Among the influential sound systems were Count Shelly, Fat Man, Jah Shaka
 and Sir Coxsone, with DJs vying to play at the Four Aces. In its heyday it was visited by the likes of Chrissie Hynde, Bob Marley Mick Jagger, The Clash, Johnny Rotten, The Slits, Joe Strummer, and Bob Dylan.

==Club Labrynth==

Labrynth was founded by Joe Wieczorek and originally hosted illegal warehouse rave parties during 1988 and 1989 at the height of the acid house scene. As it became increasingly difficult to secure warehouse space, Wieczorek started to look into using licensed premises for parties. Dunbar handed over control of the club to Wieczorek, and in early 1990 Club Labrynth was born. Through the 1990s the musical styles progressed from house through hardcore and finally onto jungle and drum and bass. The resident DJs were Adrian Age, Vinyl Matt, Kenny Ken, and Billy 'Daniel' Bunter. The Prodigy played their first live show at the club. When the Four Aces closed down, the club moved to Tottenham.

==Demolition==
The club was closed in 1997 and eventually Hackney Council (which had bought the building from Tesco for £1.8million in 1977) exercised the right to a compulsory re-possession of the premises. A petition of 25,000 signatures was made asking for the building to be preserved. It was squatted but the campaign to return the space to community use was unsuccessful. Despite objections from the Theatres Trust, the Georgian Group and the Cinema Theatre Association, the building was demolished in 2007. The cutting down of trees planted in the club's garden in memory of the young people who perished in the New Cross fire – widely believed to have been a racist arson attack – preceded the building's demolition.

Subsequent campaigns took place putting pressure on the council "to prevent the eradication of monuments which hold the memory of Black history and the story of multi-racial political solidarity in the borough", in particular the successful petition to retain the name of C. L. R. James on the relocated Dalston library. This resulted in the new library on the redeveloped site being opened as the "Dalston C.L.R. James Library" in 2012.

==Legacy==
The club is the subject of a 2008 documentary film by Winstan Whitter, whose father was a barman and chef at the venue. Entitled Legacy in the Dust: The Four Aces Story, the film uses stock footage and images shot by Whitter at club nights to trace the musical evolution of the Four Aces. Whitter screened the film at the British Film Institute, venues in Dalston and various festivals but the cost of archive footage prevents a general release.

The club was "reincarnated" for one night at the Hackney Empire to celebrate the end of their Rudy's Rare Records show, starring Lenny Henry and based on the successful BBC Radio 4 show of the same name.
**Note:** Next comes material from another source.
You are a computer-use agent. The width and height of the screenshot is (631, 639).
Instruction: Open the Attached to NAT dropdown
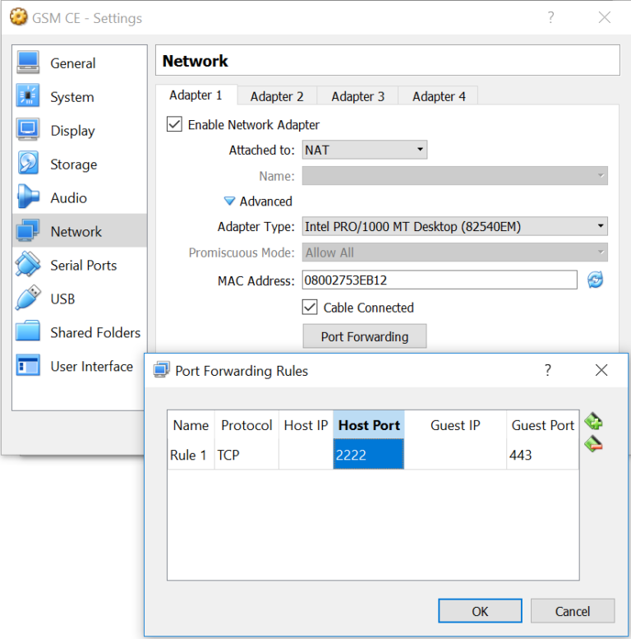click(x=364, y=150)
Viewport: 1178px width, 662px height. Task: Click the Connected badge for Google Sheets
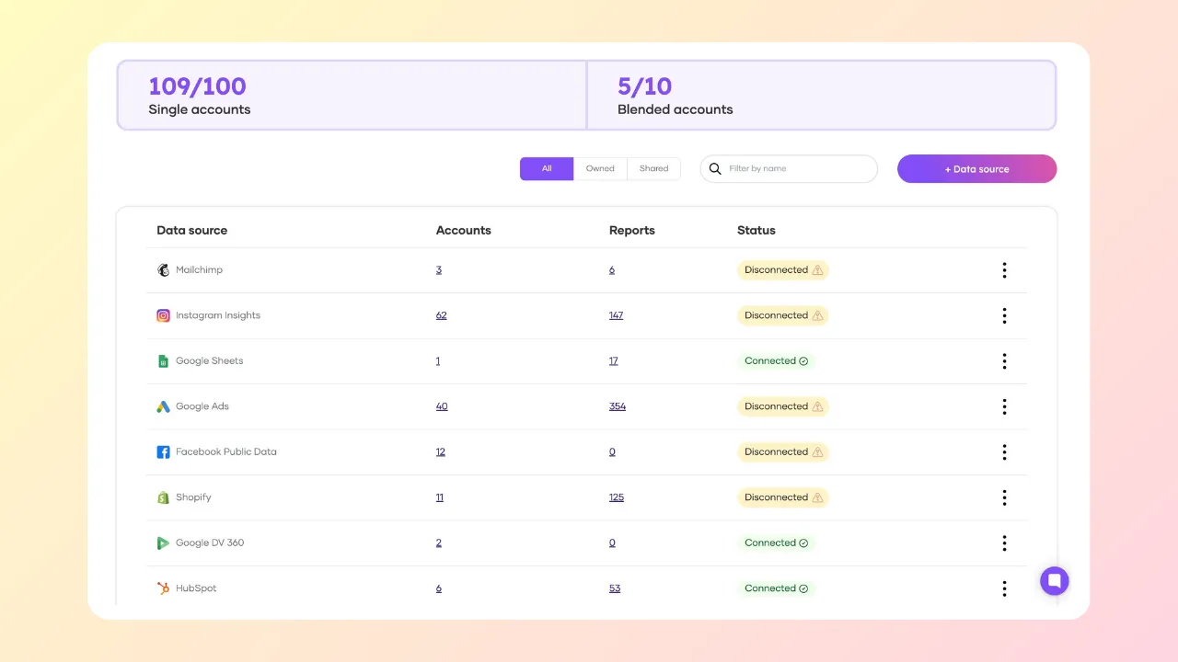click(x=776, y=360)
A campaign was launched in 2015 for a commemorative blue plaque to mark the former site of the club.

Memorial plaques in Dalston Square, for people associated with The Four Aces, 2025.

A luxury development of 550 apartments was built on the site. The five blocks are named Labyrinth Tower, Dunbar Tower, Marley House, Wonder House, and Collins Tower (named for co-founder Sir Collins, the tower houses the CLR James Library). Newton Dunbar commented: "They called it Dunbar Tower without consulting me [...] the demolition of The Four Aces laid down the roots for the subsequent gentrification of Dalston".

On 13 October 2025 a Sir Collins Legacy Honours event was held at Dalston Square to celebrate the cultural contributions made by several individuals (including Sir Collins) associated with The Four Aces and the nearby Cubies club. The event included the unveiling of several engraved stones in the square.